When they told him a lie detector test showed deception, Thibodeaux told the detectives he had had a dream that Champagne had been strangled by a man.
In all, attorneys have said in court records, Thibodeaux arrived at the Sheriff's Office investigations bureau at 7:45 p.m., July 20, 1996. He confessed at 4:21 a.m., the following day.
During the trial, the prosecutors, Caren Morgan and Conn Regan, who is now a 24th Judicial District Court judge, argued it was a valid confession.
The state Supreme Court affirmed the conviction and sentence, rejecting Thibodeaux's claim that he gave a false confession, records show.
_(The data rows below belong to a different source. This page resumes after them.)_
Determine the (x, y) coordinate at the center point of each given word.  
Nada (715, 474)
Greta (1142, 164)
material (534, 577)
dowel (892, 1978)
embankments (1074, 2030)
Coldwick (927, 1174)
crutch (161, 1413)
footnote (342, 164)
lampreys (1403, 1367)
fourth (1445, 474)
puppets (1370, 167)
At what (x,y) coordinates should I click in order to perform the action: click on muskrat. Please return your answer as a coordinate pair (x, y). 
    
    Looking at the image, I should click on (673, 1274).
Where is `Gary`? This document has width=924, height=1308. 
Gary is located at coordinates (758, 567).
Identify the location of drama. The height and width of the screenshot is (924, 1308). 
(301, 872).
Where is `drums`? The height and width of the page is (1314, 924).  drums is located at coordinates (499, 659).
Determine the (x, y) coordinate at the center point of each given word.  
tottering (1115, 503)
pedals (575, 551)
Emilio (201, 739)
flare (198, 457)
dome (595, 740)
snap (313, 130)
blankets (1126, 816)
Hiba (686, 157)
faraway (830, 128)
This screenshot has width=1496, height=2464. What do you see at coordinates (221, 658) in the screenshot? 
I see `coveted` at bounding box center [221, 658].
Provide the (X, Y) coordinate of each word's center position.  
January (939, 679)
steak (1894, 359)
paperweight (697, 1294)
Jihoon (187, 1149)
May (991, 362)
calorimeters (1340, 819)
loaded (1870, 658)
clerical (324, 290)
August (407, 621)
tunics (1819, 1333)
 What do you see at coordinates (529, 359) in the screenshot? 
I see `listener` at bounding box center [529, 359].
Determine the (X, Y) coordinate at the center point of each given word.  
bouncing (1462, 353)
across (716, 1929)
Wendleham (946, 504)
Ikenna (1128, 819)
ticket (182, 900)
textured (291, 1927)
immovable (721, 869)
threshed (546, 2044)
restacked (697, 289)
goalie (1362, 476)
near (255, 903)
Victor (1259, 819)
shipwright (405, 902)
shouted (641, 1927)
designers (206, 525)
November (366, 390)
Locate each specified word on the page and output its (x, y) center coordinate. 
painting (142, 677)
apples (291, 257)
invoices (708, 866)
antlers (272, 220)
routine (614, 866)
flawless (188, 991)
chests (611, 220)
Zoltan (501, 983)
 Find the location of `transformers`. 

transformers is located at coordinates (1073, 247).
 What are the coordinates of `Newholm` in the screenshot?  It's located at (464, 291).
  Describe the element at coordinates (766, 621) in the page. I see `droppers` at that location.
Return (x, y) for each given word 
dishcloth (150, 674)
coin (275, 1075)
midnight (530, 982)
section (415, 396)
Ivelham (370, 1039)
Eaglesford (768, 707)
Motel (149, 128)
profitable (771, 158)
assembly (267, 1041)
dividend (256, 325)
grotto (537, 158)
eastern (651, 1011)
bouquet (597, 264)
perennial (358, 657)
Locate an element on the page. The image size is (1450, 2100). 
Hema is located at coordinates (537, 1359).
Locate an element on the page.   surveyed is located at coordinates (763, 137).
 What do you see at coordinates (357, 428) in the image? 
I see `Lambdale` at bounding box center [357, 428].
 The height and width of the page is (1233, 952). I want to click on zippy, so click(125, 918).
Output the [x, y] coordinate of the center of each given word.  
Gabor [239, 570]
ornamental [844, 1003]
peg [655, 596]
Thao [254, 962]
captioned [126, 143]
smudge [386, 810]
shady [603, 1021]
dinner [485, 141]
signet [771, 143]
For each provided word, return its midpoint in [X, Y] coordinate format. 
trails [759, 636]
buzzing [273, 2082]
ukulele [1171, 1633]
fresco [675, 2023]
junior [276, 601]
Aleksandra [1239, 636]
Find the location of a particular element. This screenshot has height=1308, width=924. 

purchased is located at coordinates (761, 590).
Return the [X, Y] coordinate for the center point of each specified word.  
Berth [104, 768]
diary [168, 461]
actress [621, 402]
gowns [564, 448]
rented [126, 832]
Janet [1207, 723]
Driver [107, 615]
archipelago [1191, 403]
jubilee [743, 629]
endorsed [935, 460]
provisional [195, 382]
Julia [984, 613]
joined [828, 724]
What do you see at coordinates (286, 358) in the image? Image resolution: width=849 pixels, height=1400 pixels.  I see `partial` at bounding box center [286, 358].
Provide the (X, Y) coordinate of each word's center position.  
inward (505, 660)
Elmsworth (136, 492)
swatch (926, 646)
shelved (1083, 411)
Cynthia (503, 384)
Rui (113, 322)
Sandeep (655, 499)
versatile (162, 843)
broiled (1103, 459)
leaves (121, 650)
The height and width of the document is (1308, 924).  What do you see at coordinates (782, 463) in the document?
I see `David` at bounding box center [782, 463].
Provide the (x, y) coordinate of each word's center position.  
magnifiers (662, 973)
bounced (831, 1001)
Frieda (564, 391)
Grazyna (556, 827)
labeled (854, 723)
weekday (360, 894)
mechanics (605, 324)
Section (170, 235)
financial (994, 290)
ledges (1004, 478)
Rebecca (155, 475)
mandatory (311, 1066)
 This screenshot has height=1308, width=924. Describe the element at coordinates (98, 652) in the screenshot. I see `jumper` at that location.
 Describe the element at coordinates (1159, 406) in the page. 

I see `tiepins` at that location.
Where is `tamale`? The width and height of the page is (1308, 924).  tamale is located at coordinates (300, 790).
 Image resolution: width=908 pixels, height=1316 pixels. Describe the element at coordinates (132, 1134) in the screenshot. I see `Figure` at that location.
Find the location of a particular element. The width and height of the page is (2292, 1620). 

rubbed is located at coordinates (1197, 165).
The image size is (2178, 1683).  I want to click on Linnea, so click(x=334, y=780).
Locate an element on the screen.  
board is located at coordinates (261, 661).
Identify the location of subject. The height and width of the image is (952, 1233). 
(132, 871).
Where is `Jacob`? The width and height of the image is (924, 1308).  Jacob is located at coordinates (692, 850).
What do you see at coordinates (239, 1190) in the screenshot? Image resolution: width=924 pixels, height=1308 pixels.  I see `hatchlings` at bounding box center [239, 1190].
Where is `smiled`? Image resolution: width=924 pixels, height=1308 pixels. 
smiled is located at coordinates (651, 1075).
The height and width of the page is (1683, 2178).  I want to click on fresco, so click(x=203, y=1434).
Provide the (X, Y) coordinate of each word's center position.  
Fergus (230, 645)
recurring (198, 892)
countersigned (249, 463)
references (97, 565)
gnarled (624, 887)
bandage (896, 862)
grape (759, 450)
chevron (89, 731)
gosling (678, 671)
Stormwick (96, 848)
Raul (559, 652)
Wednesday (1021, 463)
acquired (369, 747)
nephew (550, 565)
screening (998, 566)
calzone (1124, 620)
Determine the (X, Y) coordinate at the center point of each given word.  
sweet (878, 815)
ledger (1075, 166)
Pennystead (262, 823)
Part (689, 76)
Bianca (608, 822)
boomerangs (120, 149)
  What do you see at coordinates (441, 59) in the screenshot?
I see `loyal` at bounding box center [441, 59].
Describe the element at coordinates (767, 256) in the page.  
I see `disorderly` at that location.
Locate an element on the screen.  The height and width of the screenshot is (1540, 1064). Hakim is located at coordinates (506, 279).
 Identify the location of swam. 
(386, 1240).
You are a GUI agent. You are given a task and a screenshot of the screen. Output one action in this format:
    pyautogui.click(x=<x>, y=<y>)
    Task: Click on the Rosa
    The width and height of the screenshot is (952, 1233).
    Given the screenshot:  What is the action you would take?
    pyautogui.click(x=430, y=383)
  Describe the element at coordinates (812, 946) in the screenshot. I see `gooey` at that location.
Justices noted that Thibodeaux did not allege his confession was coerced before the trial, and he never alleged he was beaten or forced to confess.
Since, his attorneys have argued he was psychologically vulnerable to giving a false confession, and that some details he provided did not match the evidence. For instance, he recollected during the interrogation that the wire he used to strangle Champagne was gray or black, and that he got it from his car. However, the wire was red and found at a nearby lean-to detectives found in the batture, court records show.
Other anomalies in the confession, his attorneys have said, include the lack of semen. Thibodeaux confessed he ejaculated, yet no semen was found. Thornton surmised that maggots ate it, attorneys have said in court records in recent years, in which they sought DNA testing on those maggots.
Although the scene was bloody, and Champagne's body showed signs of a struggle, no physical evidence was found linking Thibodeaux to the crime.
Court records show then-Judge Greg Guidry, now a state Supreme Court justice, granted a stay in the execution in 2001, to allow Thibodeaux's attorneys to test evidence. The case record at the 24th Judicial District Court shows no activity in the case in several years.
Thibodeaux was described during the trial as a high school drop-out at age 15, who had little to no contact with his biological dad and who was briefly abandoned by his mother.
Thibodeaux's defense team included Denise LeBoeuf and Caroline Tillman of the Capital Post-Conviction Project of Louisiana; Vanessa Potkin of The Innocence Project; and Steve Kaplan and Richard Kyle Jr., of the Fredrikson & Byron firm in Minneapolis, Minn.
Leboeuf, who represented Thibodeaux since 1998, now is director of the ACLU's Capital Punishment Project.
"The death penalty is a human rights violation in any case, for anyone," she said. "But there can be no stronger argument against capital punishment than the condemnation of a truly innocent man. The people of Louisiana should demand a moratorium on executions until they can be assured there are no more miscarriages of justice like the one that occurred in this case."